Material provided –

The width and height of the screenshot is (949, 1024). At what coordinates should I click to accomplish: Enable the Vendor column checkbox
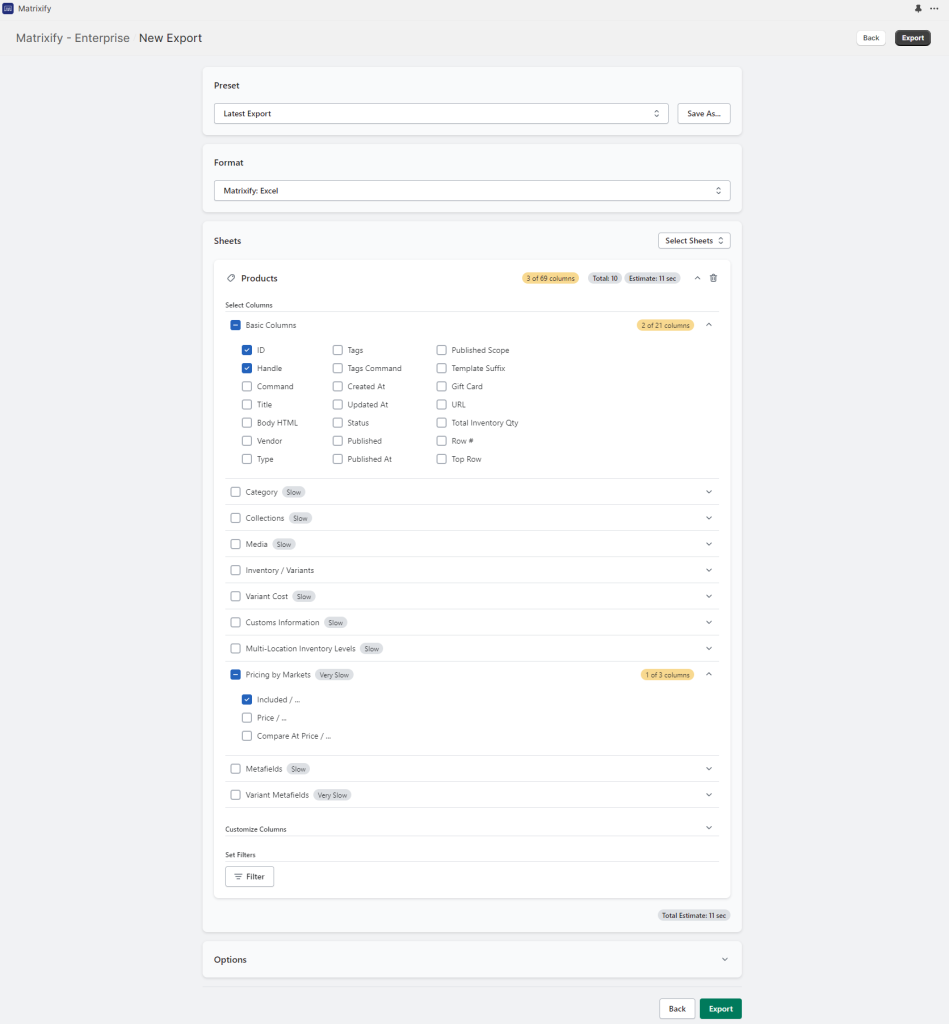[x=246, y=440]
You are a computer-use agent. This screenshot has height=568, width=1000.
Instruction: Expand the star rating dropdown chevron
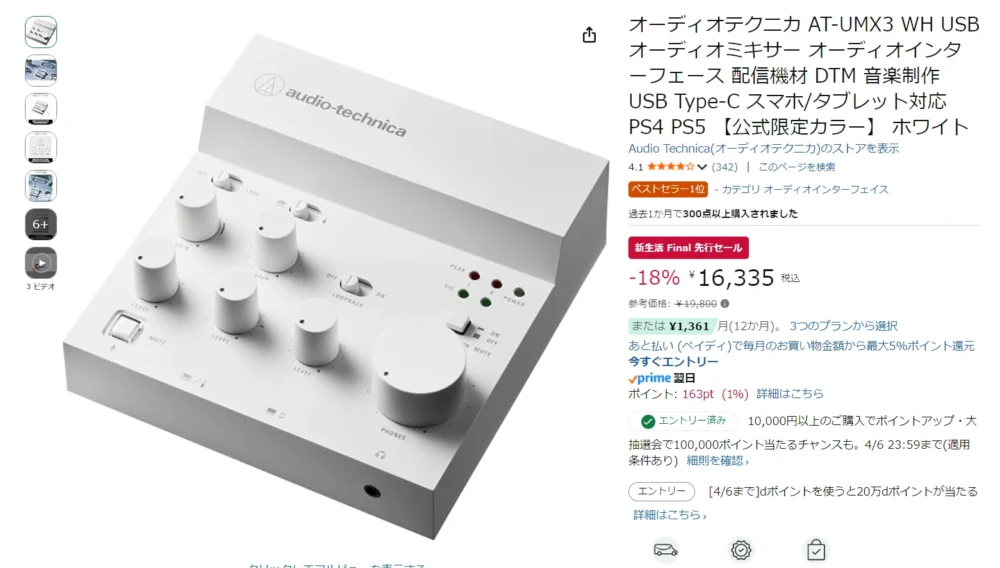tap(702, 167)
==
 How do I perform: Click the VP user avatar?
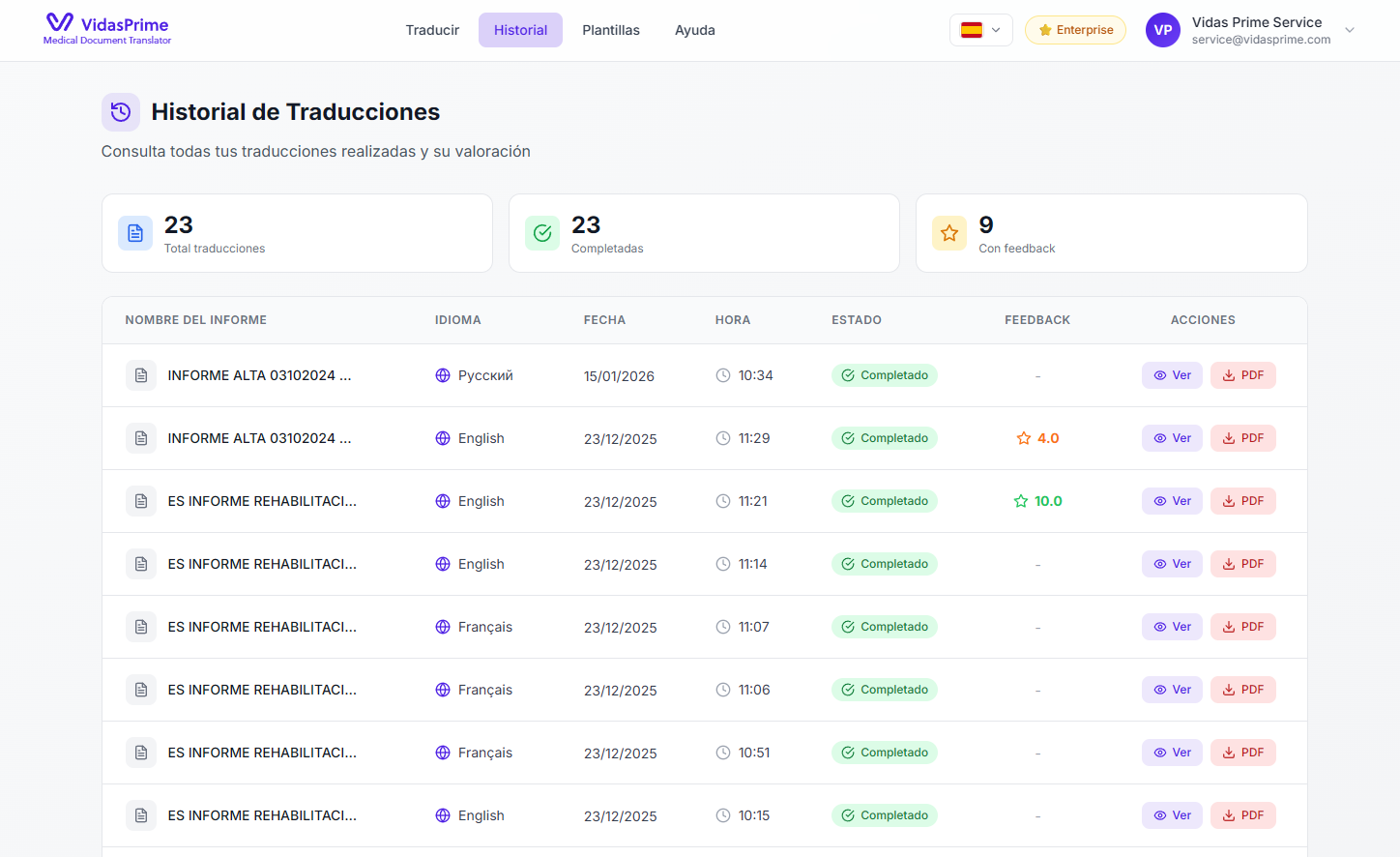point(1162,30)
==
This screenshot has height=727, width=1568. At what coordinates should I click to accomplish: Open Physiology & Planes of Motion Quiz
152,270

Direction – Convert the lines of the records starting at the line containing "You are a computer-use" and ending at the line containing "tap(702, 167)" into a JSON list of strings, one string per line, omitting blank lines. Leave the pictures out of the answer.

The completed task –
[
  "You are a computer-use agent. This screenshot has height=568, width=1000.",
  "Instruction: Expand the star rating dropdown chevron",
  "tap(702, 167)"
]